SEMOULE n. f. est l'altération (1650, Ménage) de semole (1583 ; encore chez Oudin, 1660), emprunt à l'italien semola, lui-même pris au bas latin simola, altération du latin impérial simila « fleur de farine », mot d'origine méditerranéenne.
◆
Ce mot de civilisation, également repris par l'ancien haut allemand simila, semala, d'où l'allemand Semmel, a donné l'espagnol sémola, le portugais semea ; l'anglais semolina est emprunté à l'italien semolina (diminutif). Par ailleurs, plusieurs formes d'ancien français viennent de simila : simle n. m. (v. 1180, en Picardie), simbre (v. 1210), semble en Wallonie, etc., puis symel en Flandres au XVe s. et enfin, par croisement avec l'italien, symole (1505) pour simole.
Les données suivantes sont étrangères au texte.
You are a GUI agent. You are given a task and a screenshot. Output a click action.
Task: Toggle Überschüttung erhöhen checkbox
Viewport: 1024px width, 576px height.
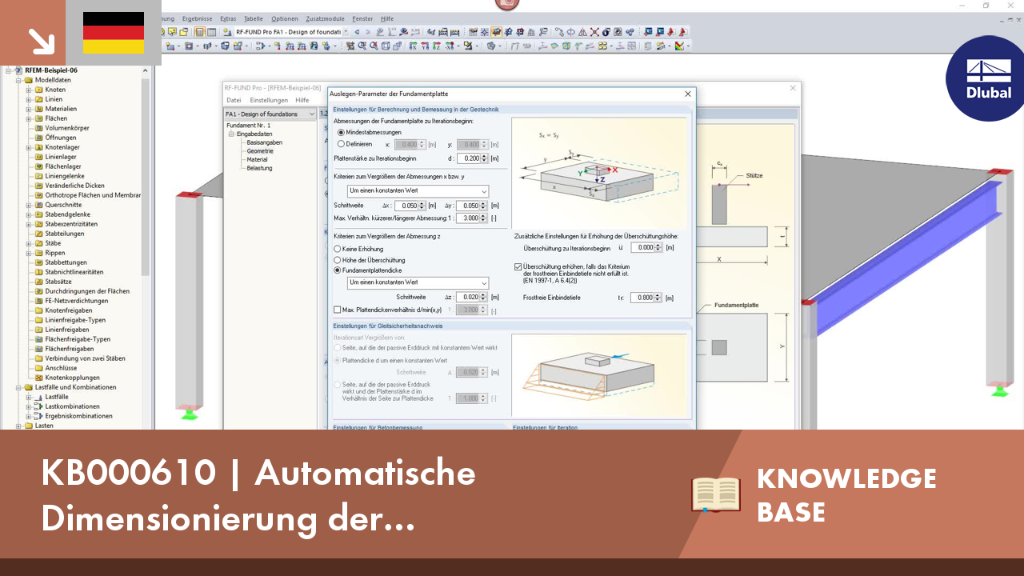click(x=518, y=266)
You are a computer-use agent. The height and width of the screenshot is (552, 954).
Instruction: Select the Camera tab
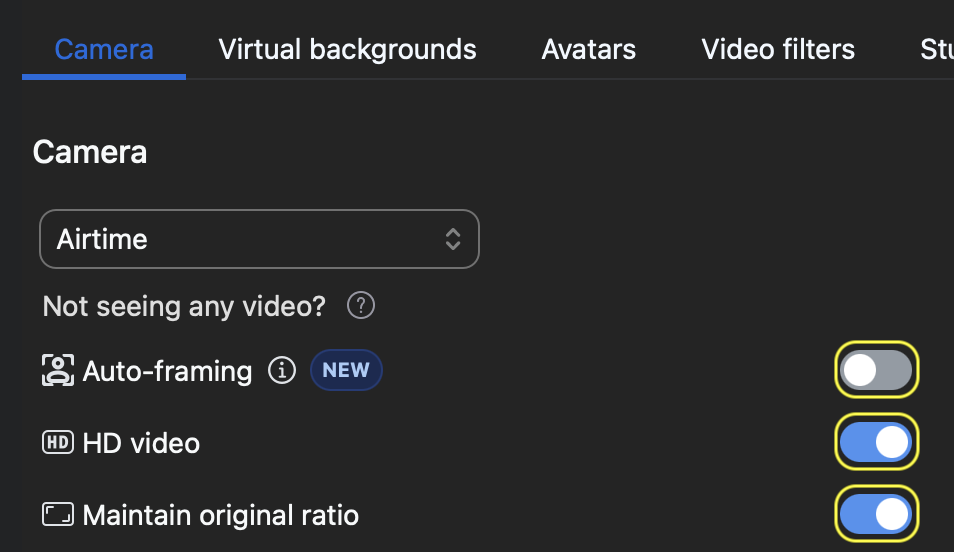point(104,49)
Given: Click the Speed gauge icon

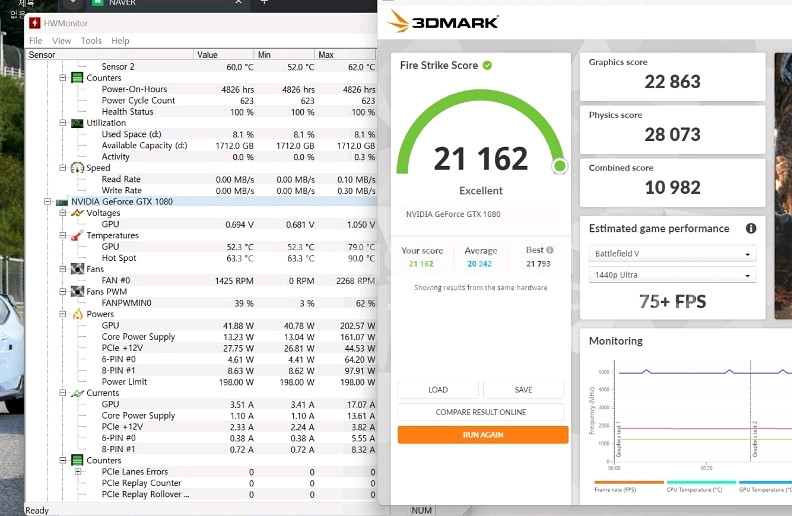Looking at the screenshot, I should tap(77, 168).
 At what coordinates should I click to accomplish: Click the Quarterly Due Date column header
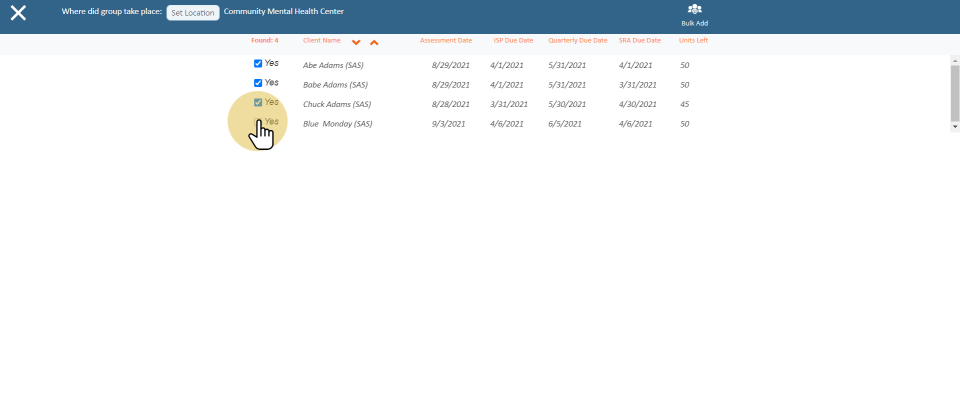(x=578, y=41)
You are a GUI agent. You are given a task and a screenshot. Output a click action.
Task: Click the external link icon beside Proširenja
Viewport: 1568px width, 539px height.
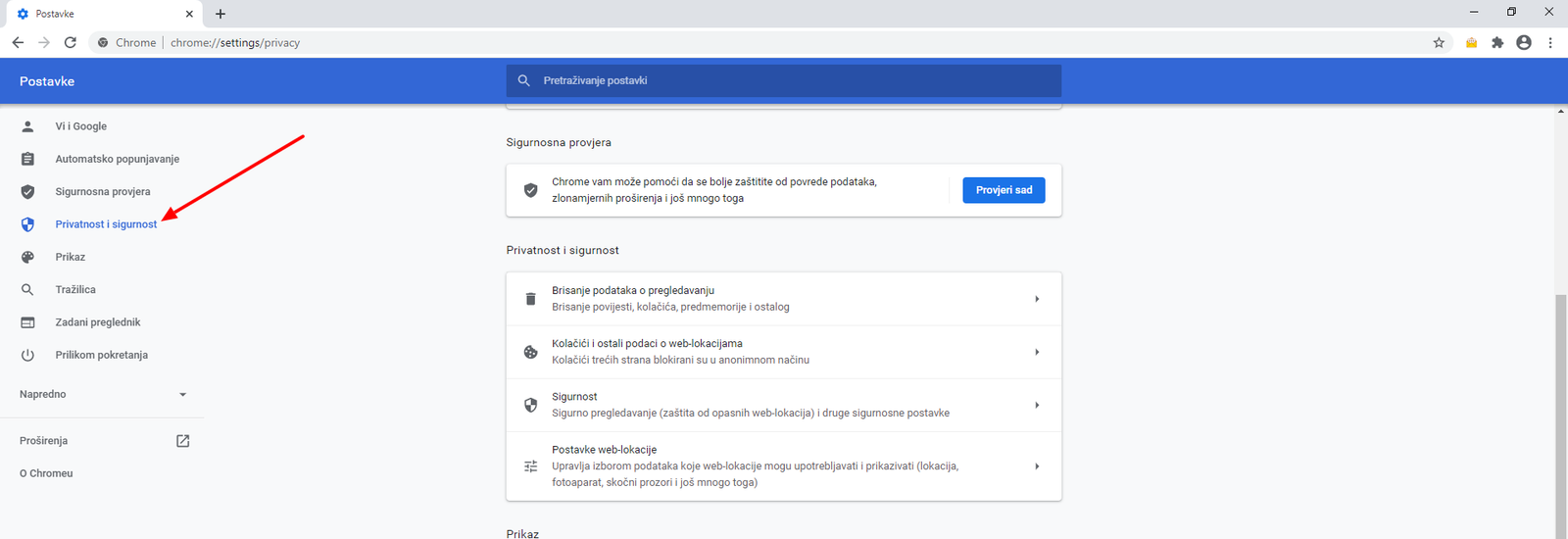[182, 441]
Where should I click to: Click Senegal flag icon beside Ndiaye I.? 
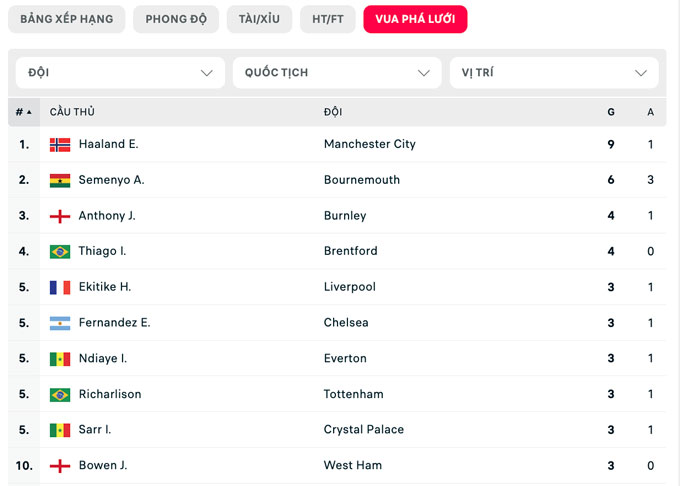point(60,359)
La prononciation avec l mouillé se maintient au XIXe s., c'est « la plus usuelle mais elle n'est pas fondée » selon Littré ; elle explique la graphie semouille, par exemple chez Huysmans.
❏
Le mot désigne (1505, symole) des grains de céréales concassés et débarrassés de leur enveloppe, puis une fine farine importée d'Italie (1583, semole) et en général la farine de froment (1694).
◆
Semoule blanche « semoule de riz » (1845) a disparu ; sucre semoule (mil. XXe s.) se dit par analogie d'un sucre en poudre. L'utilisation culinaire est concernée, par exemple dans gâteau de semoule et à propos du couscous* maghrébin.
◆
L'expression imagée pédaler dans la semoule (années 1980) « être perdu, inefficace » utilise une métaphore réalisée par plusieurs noms d'aliments pâteux ou en poudre (choucroute, yaourt...).
❏
Semoule a fourni les dérivés techniques SEMOULERIE n. f. (1930) et SEMOULIER, IÈRE n. (mil. XXe s.).